43.2 – Gibson, William and Sally Halstead

A ne’er-do-well rests here, although whether it was by design or by bad luck is unknown. We can’t know how hard William actually tried.

In fact as far as can be figured, William was doing his best. He was born in 1790 at Burnt Acre (right on the border between Erringden and Stansfield, in Eastwood) to Robert and Betty Halstead, with Robert being described as a “yeoman” in the Heptonstall parish registers. This would have meant a certain amount of comfort for William and his siblings – if not in terms of material needs being met as a child, then at least in the sense of there being inheritable land and housing which could provide for Betty and the children should Robert die. And as we well know here in the graveyard people die all the time and at ages you don’t expect.

William became a butcher and in 1817 he married 19 year old Sally Hargreaves of Stansfield. Sally was able to write her own name, which is impressive for the time, and though sadly we don’t know her parentage we think she was born around 1799, maybe even 1798. Sadly the older banns pages don’t give the names of the fathers of the contracting parties – a shocking oversight, but they might not have anticipated our needs nowadays to determine which of 10,000 William Greenwoods we’re looking at on any given day! Even a Hargreaves can be hard to track down with any certainty. But from June 1st 1817 she became a Halstead and not a moment too soon as the couple’s first child, their daughter Grace, was born in December of the same year. Next came their son Gibson, then Mary Ann, and finally Betty in 1824. All the Halstead children were late to their baptisms by about two years from their birthdates but Betty was the exception, being baptised an entire eight and a half years after her birth! By the time of her baptism at Heptonstall the family had finally moved from Woodbottom down to the right side of Whiteley Arches (not that they existed yet) and were living at Blind Lane.

By 1841, the next time we come across our family, they had all moved to the Wadsworth Mill area of Shade and William was now described as an innkeeper. Also present in the household was William’s sister-in-law Hannah Halstead and her son Robert. Curiously the census only lists an occupation for Mary Ann out of all the adult children – milliner. Gibson was a butcher though, and this we know thanks to his death registration. It took a minute to find because Gibson died on December 30th and either grief or weather prevented his death being registered until 1842 had rolled around. His death is one of the more unusual ones because of his age (22) and the cause (breast cancer).

Less than 1% of people who develop breast cancer are men, and lifestyle factors that contribute usually strike older men, so Gibson truly was one of the most unlucky young men alive in Todmorden at that time.

William seems to have not taken it well…I mean, who would…but in terms of taking it badly, he took it so badly that he seems to have taken himself off. His time at the unknown inn was over. In 1843 he was jailed for neglecting his family and forcing them to obtain poor relief. Jail was the option for those who couldn’t pay the Guardians back, so he was truly in a bad position for whatever specific reason.
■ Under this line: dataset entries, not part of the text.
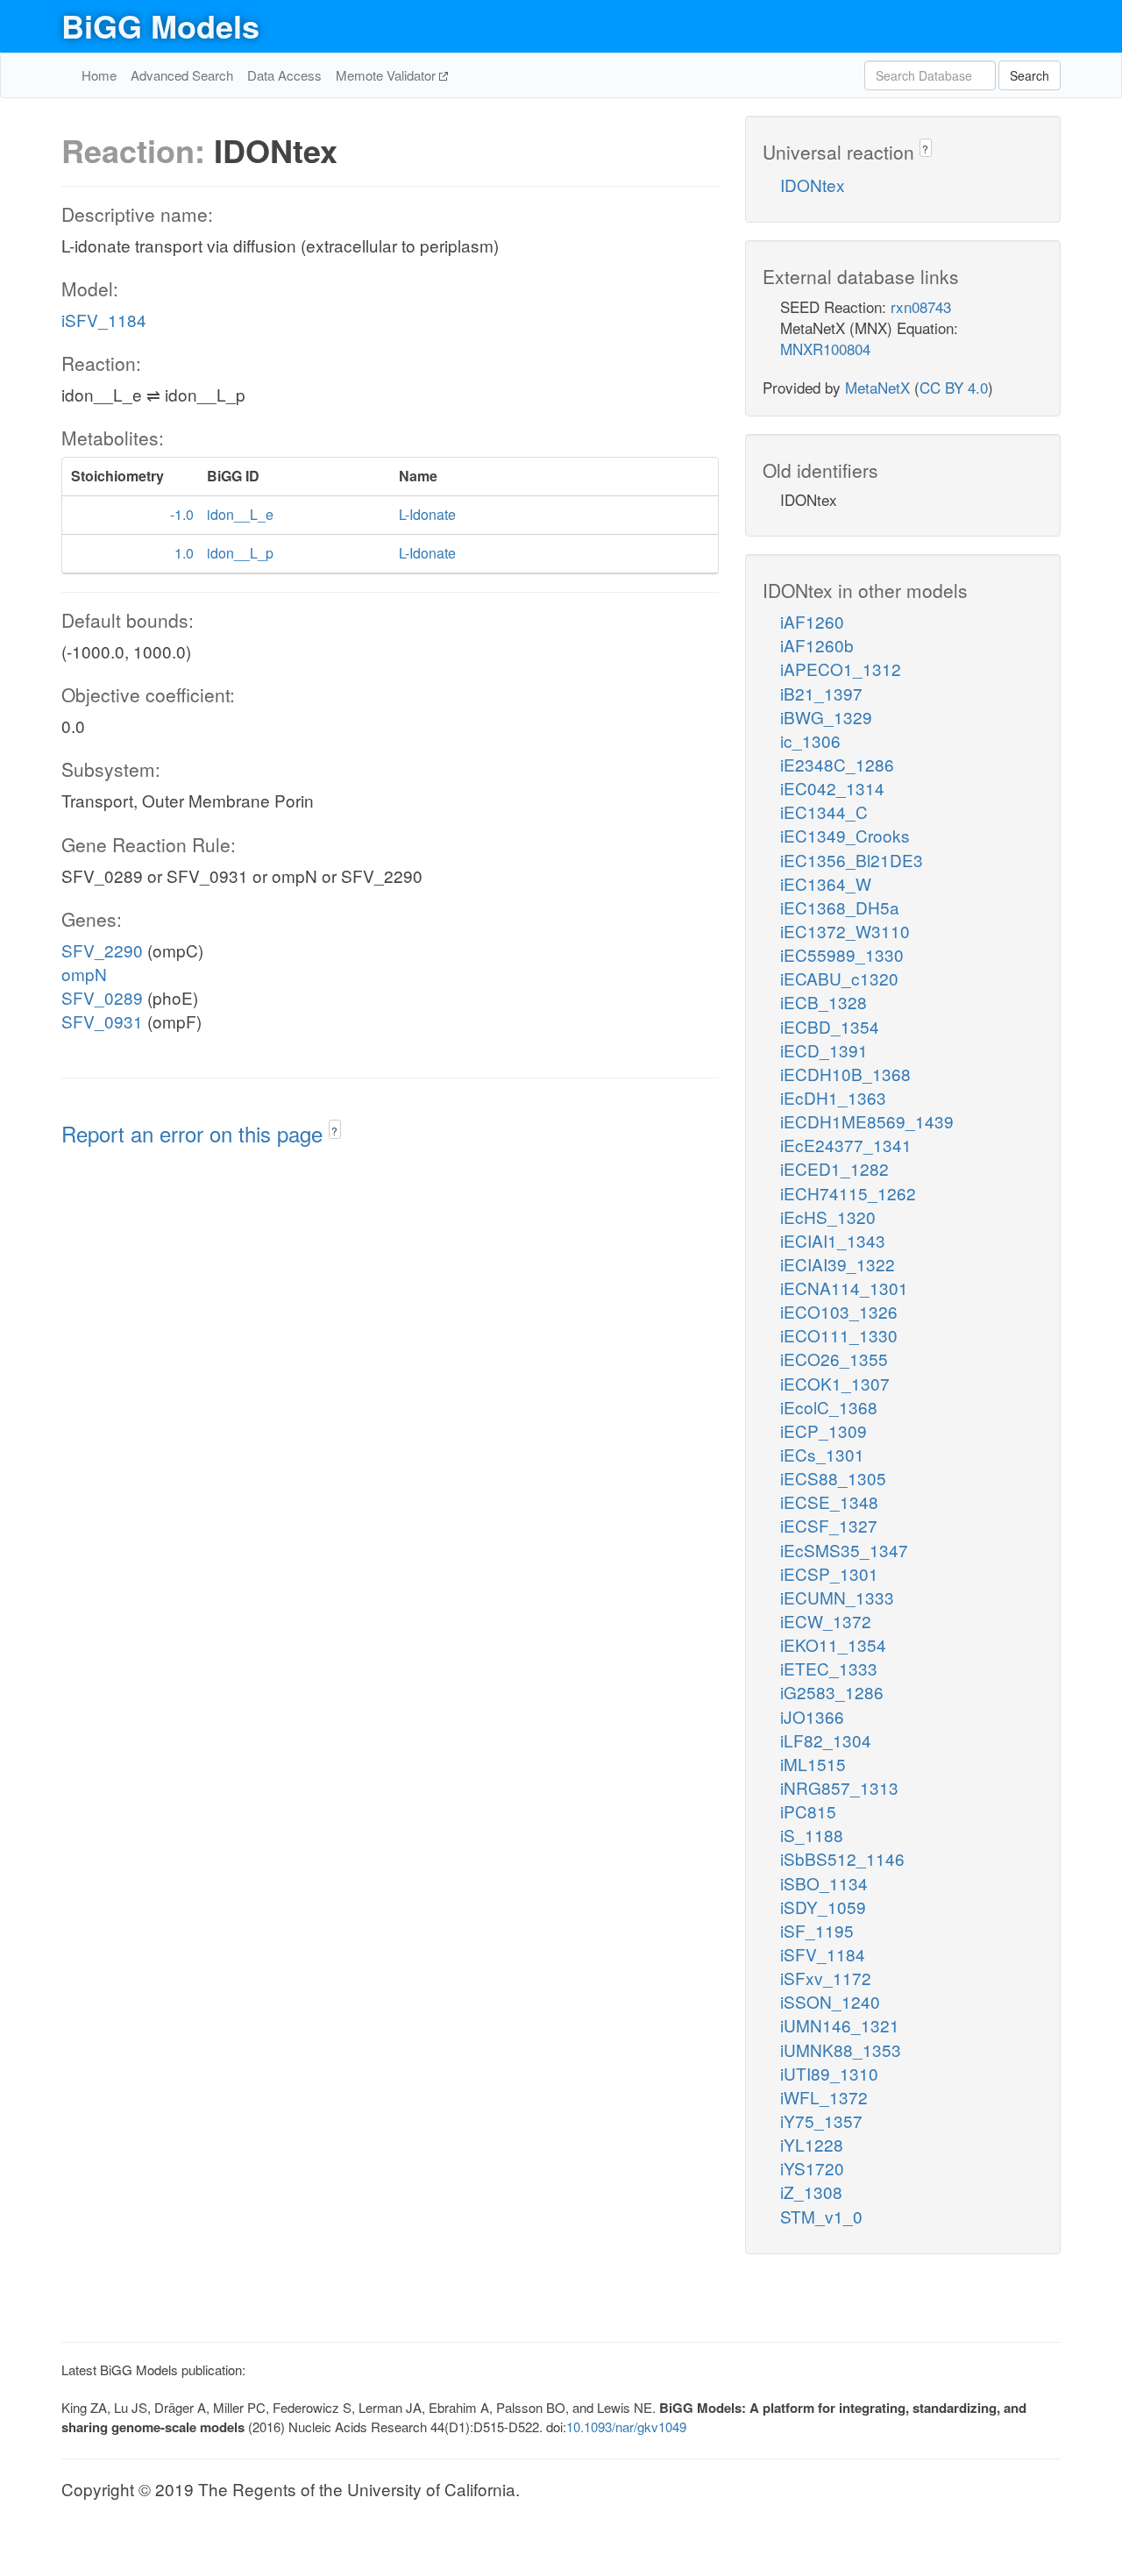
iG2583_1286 (832, 1692)
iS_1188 (811, 1835)
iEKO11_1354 (833, 1644)
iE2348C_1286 (837, 764)
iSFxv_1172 (825, 1977)
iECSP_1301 (829, 1573)
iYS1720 (812, 2168)
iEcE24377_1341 (846, 1144)
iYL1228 (811, 2144)
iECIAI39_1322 (837, 1264)
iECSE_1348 (829, 1501)
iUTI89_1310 (829, 2073)
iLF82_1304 (825, 1740)
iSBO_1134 (824, 1883)
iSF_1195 (817, 1930)
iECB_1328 (823, 1002)
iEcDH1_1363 (833, 1097)
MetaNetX (877, 387)
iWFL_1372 (824, 2097)
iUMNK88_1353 (840, 2049)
Halifax Guardian, November 25th 1843

Now, though, remember what we said at the beginning of this story about Robert Halstead. Robert was a yeoman and so was in possession of a freehold, or maybe a few, and so there was heritable land in this family. William dug himself out of the hole he had ended up in a year after the embarrassment of being sent to jail for neglect of family. He did this by essentially turning over interest he had in some houses at Toad Carr to his creditors. It helps to have assets you can liquidate when the going gets truly tough! However this would mean that this branch of Halsteads would have little for future generations. No one else might be able to have a bailout of their own.
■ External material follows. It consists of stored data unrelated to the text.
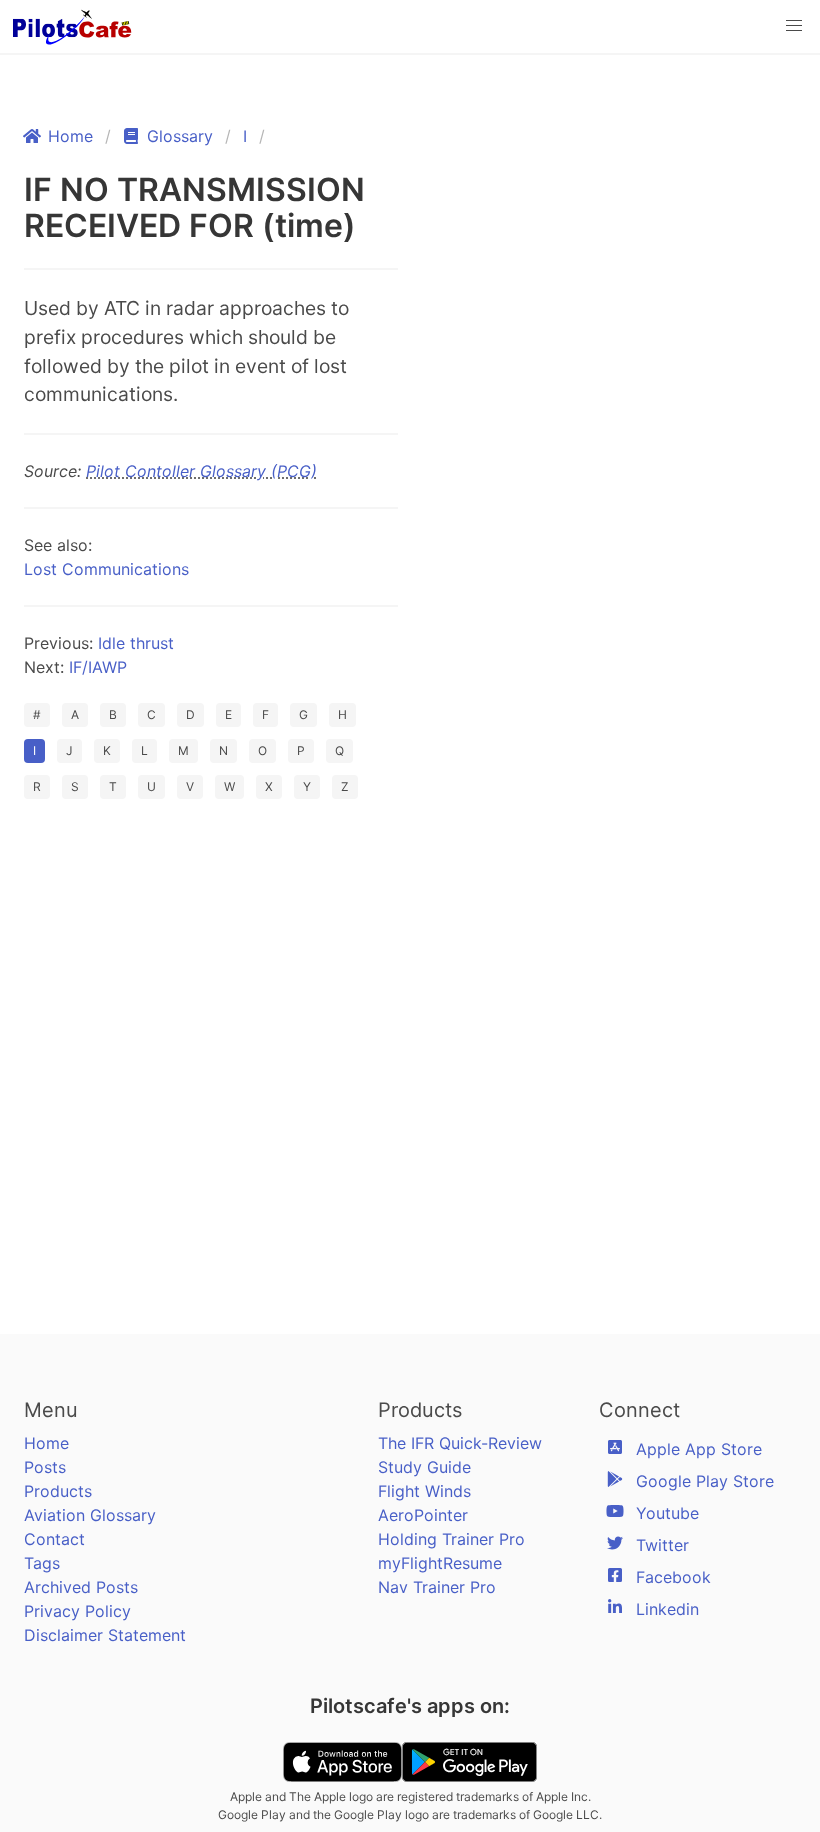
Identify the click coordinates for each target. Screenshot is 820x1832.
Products (58, 1491)
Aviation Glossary (90, 1515)
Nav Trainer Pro (437, 1587)
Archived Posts (81, 1587)
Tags (42, 1563)
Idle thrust (136, 643)
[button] (794, 26)
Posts (45, 1467)
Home (46, 1443)
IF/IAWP (98, 667)
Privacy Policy (77, 1611)
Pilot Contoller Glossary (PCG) (201, 471)
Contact (54, 1539)
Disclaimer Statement (105, 1635)
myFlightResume (440, 1563)
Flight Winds (424, 1491)
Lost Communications (106, 569)
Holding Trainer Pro (451, 1539)
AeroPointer (423, 1515)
Leeds Mercury, April 20th 1844

Three years later William was once more bankrupt, now insolvent, and what little was left was handed over to the courts. With his debts paid, life went on; Grace and Betty had by now both married and moved out, and just William, Sally and Mary Ann were left. Grace’s firstborn daughter Betty came to live with her aunt and grandparents to keep them cheerful, we suppose – there’s no other reason we can figure for her being there. Mary Ann’s fortunes had improved from earlier when she and her mother had to turn to the parish for relief and was now running a successful millinery business by 1851 with three employees and William’s brother Richard and his and Hannah’s older son John had returned from wherever they were in 1841. This blended family unit were now living at the bottom of Dobroyd and William was back butchering.

William never appeared in the papers again. He died in 1857 and was buried here alongside Gibson. Sally, Mary Ann and little Betty stayed at their cottage at Dobroyd and made their money from Mary Ann’s dressmaking and millinery business. Money might not flow freely but it flowed freely enough that Sally was spared having to go back to work. She carried on until 1869 when she died and was buried here.

Some of her grandchildren are buried here at Christ Church and we’ll tell their stories another time. What about Mary Ann? She and her niece Betty Jackson stayed together a little longer, but in 1872 Betty married a dyer from Halifax and in 1873 Mary Ann married a chemist from Manchester, and so just like the other siblings, their stories end elsewhere.